** Opening Records provided block **
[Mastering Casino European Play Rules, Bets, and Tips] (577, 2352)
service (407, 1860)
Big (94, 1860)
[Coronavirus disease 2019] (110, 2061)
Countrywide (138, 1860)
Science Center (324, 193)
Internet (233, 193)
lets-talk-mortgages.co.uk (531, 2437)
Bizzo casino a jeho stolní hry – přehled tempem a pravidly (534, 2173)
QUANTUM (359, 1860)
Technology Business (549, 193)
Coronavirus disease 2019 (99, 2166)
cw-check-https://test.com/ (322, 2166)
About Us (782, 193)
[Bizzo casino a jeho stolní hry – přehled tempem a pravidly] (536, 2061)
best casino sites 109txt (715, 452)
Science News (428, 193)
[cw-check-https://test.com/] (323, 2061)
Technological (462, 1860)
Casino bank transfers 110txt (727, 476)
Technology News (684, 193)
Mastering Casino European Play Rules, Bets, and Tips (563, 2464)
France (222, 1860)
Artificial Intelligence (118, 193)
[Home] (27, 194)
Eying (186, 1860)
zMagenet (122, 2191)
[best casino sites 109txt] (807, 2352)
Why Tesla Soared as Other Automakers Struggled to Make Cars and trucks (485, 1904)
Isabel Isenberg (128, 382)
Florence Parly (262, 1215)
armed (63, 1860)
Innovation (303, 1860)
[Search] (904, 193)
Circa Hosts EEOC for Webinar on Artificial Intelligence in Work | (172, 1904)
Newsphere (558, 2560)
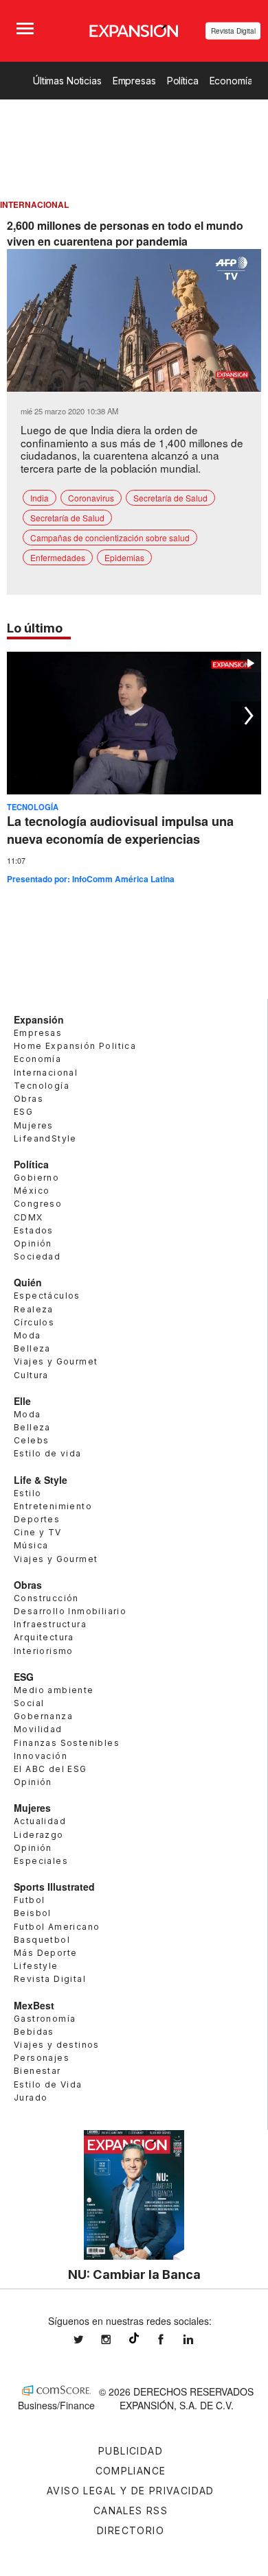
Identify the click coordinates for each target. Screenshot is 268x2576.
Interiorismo (44, 1651)
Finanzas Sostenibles (67, 1743)
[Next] (246, 716)
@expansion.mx (134, 2338)
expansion (198, 2339)
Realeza (34, 1309)
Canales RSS (130, 2510)
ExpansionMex (171, 2339)
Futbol (29, 1900)
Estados (34, 1230)
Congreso (38, 1203)
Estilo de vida (48, 1453)
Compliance (131, 2471)
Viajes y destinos (57, 2045)
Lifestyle (36, 1966)
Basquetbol (42, 1940)
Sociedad (37, 1256)
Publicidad (130, 2451)
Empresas (134, 80)
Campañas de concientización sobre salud (110, 537)
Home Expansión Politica (75, 1046)
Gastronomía (45, 2018)
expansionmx (88, 2339)
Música (31, 1545)
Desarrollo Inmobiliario (70, 1611)
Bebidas (34, 2031)
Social (29, 1703)
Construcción (46, 1598)
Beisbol (33, 1913)
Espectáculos (47, 1295)
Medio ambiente (54, 1690)
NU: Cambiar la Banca (134, 2274)
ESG (23, 1112)
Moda (27, 1335)
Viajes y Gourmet (56, 1361)
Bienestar (37, 2071)
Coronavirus (91, 498)
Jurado (30, 2097)
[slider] (134, 382)
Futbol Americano (57, 1927)
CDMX (28, 1217)
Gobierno (36, 1177)
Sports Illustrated (54, 1886)
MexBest (34, 2005)
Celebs (31, 1440)
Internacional (46, 1072)
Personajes (41, 2058)
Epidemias (124, 557)
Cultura (31, 1375)
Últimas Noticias (67, 80)
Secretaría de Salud (170, 498)
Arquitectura (44, 1637)
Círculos (34, 1322)
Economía (231, 80)
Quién (28, 1282)
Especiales (41, 1861)
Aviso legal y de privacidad (130, 2490)
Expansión (39, 1019)
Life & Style (40, 1480)
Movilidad (38, 1729)
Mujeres (34, 1125)
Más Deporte (45, 1953)
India (39, 498)
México (31, 1190)
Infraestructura (50, 1624)
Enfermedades (57, 557)
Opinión (33, 1243)
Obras (28, 1099)
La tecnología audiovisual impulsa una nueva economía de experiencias (120, 830)
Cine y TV (38, 1532)
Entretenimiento (53, 1506)
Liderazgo (39, 1835)
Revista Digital (233, 31)
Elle (22, 1401)
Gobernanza (43, 1716)
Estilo (27, 1493)
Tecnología (32, 806)
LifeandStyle (45, 1138)
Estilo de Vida (48, 2084)
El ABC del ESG (50, 1769)
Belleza (32, 1348)
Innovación (40, 1756)
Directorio (130, 2530)
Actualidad (40, 1821)
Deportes (37, 1519)
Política (183, 80)
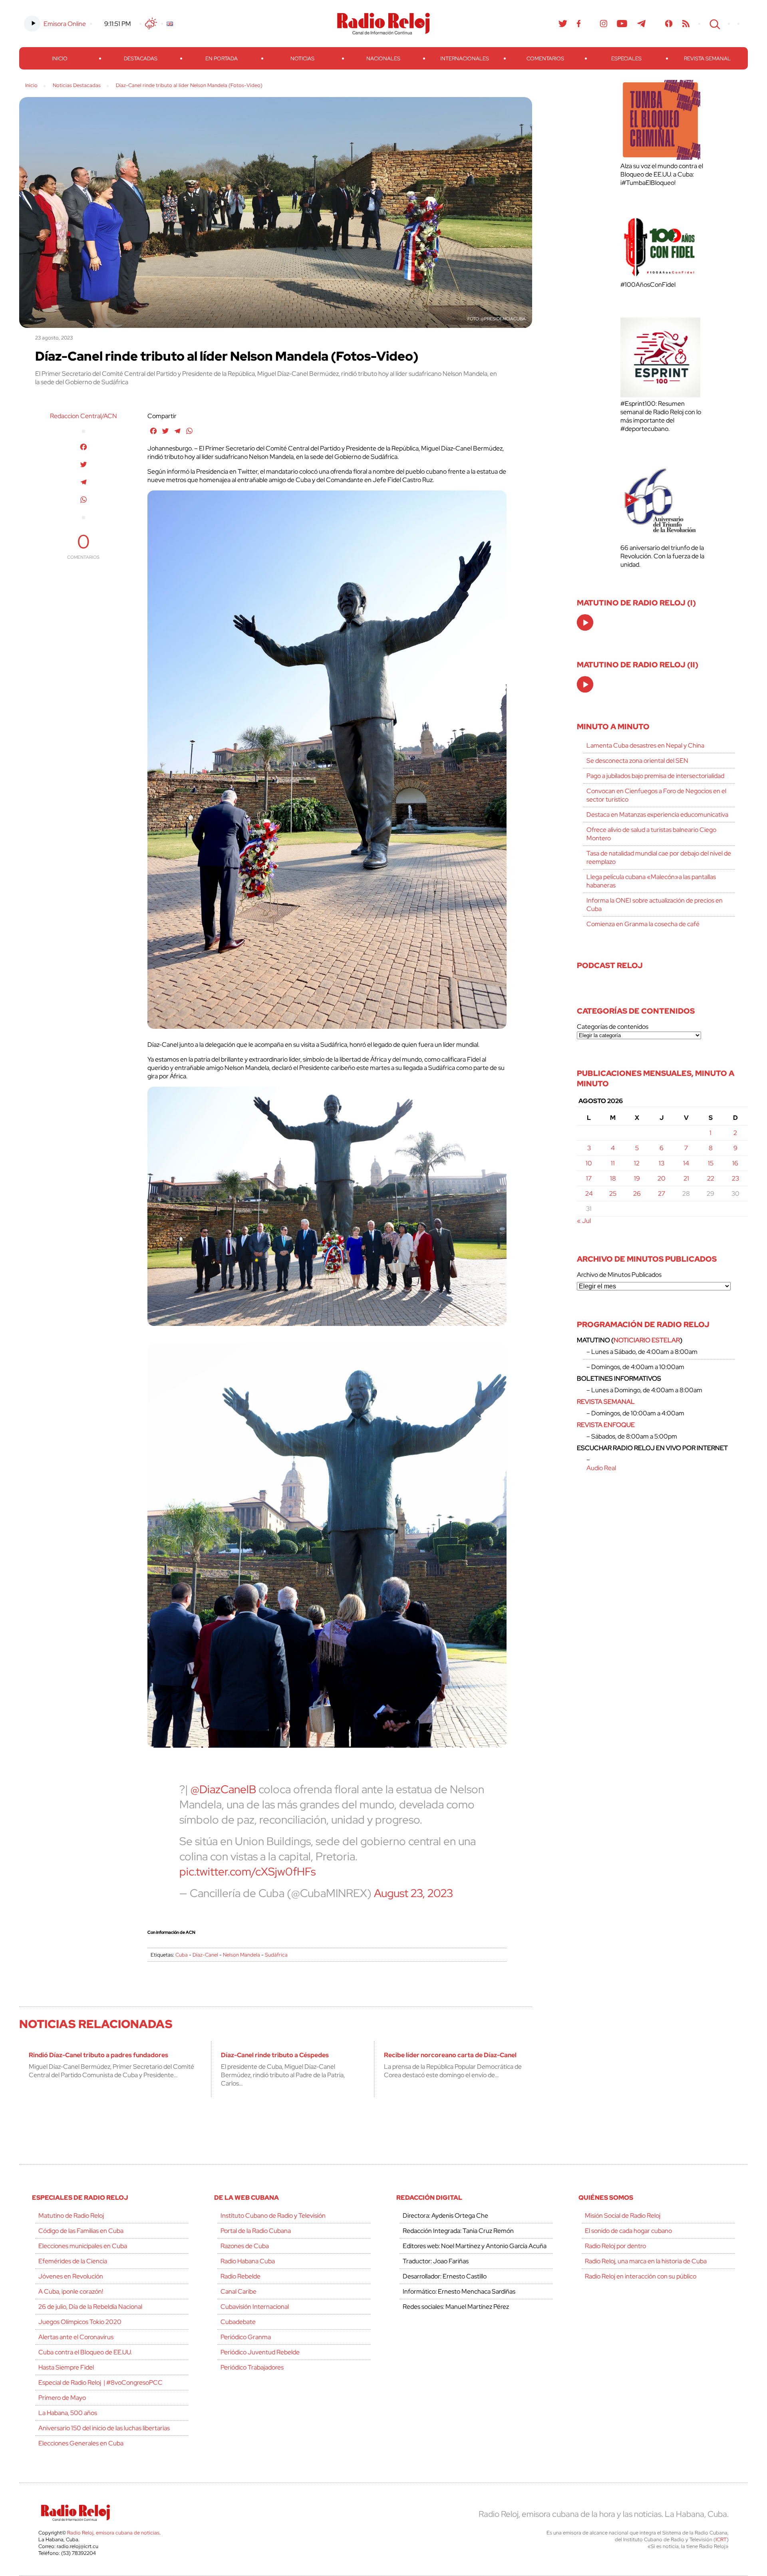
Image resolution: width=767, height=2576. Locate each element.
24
** Closing Records provided block **
Task item. Exactly as they stand, retype all the entries, but omit the pictures.

Response box.
[Mastering Casino European Play Rules, Bets, and Tips] (577, 2352)
service (407, 1860)
Big (94, 1860)
[Coronavirus disease 2019] (110, 2061)
Countrywide (138, 1860)
Science Center (324, 193)
Internet (233, 193)
lets-talk-mortgages.co.uk (531, 2437)
Bizzo casino a jeho stolní hry – přehled tempem a pravidly (534, 2173)
QUANTUM (359, 1860)
Technology Business (549, 193)
Coronavirus disease 2019 (99, 2166)
cw-check-https://test.com/ (322, 2166)
About Us (782, 193)
[Bizzo casino a jeho stolní hry – přehled tempem a pravidly] (536, 2061)
best casino sites 109txt (715, 452)
Science News (428, 193)
[cw-check-https://test.com/] (323, 2061)
Technological (462, 1860)
Casino bank transfers 110txt (727, 476)
Technology News (684, 193)
Mastering Casino European Play Rules, Bets, and Tips (563, 2464)
France (222, 1860)
Artificial Intelligence (118, 193)
[Home] (27, 194)
Eying (186, 1860)
zMagenet (122, 2191)
[best casino sites 109txt] (807, 2352)
Why Tesla Soared as Other Automakers Struggled to Make Cars and trucks (485, 1904)
Isabel Isenberg (128, 382)
Florence Parly (262, 1215)
armed (63, 1860)
Innovation (303, 1860)
[Search] (904, 193)
Circa Hosts EEOC for Webinar on Artificial Intelligence in Work | (172, 1904)
Newsphere (558, 2560)
Identify the click coordinates for each target. Screenshot is 268x2576.
Interiorismo (44, 1651)
Finanzas Sostenibles (67, 1743)
[Next] (246, 716)
@expansion.mx (134, 2338)
expansion (198, 2339)
Realeza (34, 1309)
Canales RSS (130, 2510)
ExpansionMex (171, 2339)
Futbol (29, 1900)
Estados (34, 1230)
Congreso (38, 1203)
Estilo de vida (48, 1453)
Compliance (131, 2471)
Viajes y destinos (57, 2045)
Lifestyle (36, 1966)
Basquetbol (42, 1940)
Sociedad (37, 1256)
Publicidad (130, 2451)
Empresas (134, 80)
Campañas de concientización sobre salud (110, 537)
Home Expansión Politica (75, 1046)
Gastronomía (45, 2018)
expansionmx (88, 2339)
Música (31, 1545)
Desarrollo Inmobiliario (70, 1611)
Bebidas (34, 2031)
Social (29, 1703)
Construcción (46, 1598)
Beisbol (33, 1913)
Espectáculos (47, 1295)
Medio ambiente (54, 1690)
NU: Cambiar la Banca (134, 2274)
ESG (23, 1112)
Moda (27, 1335)
Viajes y Gourmet (56, 1361)
Bienestar (37, 2071)
Coronavirus (91, 498)
Jurado (30, 2097)
[slider] (134, 382)
Futbol Americano (57, 1927)
CDMX (28, 1217)
Gobierno (36, 1177)
Sports Illustrated (54, 1886)
MexBest (34, 2005)
Celebs (31, 1440)
Internacional (46, 1072)
Personajes (41, 2058)
Epidemias (124, 557)
Cultura (31, 1375)
Últimas Noticias (67, 80)
Secretaría de Salud (170, 498)
Arquitectura (44, 1637)
Círculos (34, 1322)
Economía (231, 80)
Quién (28, 1282)
Especiales (41, 1861)
Aviso legal y de privacidad (130, 2490)
Expansión (39, 1019)
Life & Style (40, 1480)
Movilidad (38, 1729)
Mujeres (34, 1125)
Más Deporte (45, 1953)
India (39, 498)
México (31, 1190)
Infraestructura (50, 1624)
Enfermedades (57, 557)
Opinión (33, 1243)
Obras (28, 1099)
La tecnología audiovisual impulsa una nueva economía de experiencias (120, 830)
Cine y TV (38, 1532)
Entretenimiento (53, 1506)
Liderazgo (39, 1835)
Revista Digital (233, 31)
Elle (22, 1401)
Gobernanza (43, 1716)
Estilo (27, 1493)
Tecnología (32, 806)
LifeandStyle (45, 1138)
Estilo de Vida (48, 2084)
El ABC del ESG (50, 1769)
Belleza (32, 1348)
Innovación (40, 1756)
Directorio (130, 2530)
Actualidad (40, 1821)
Deportes (37, 1519)
Política (183, 80)
Image resolution: width=767, height=2576. Locate each element.
24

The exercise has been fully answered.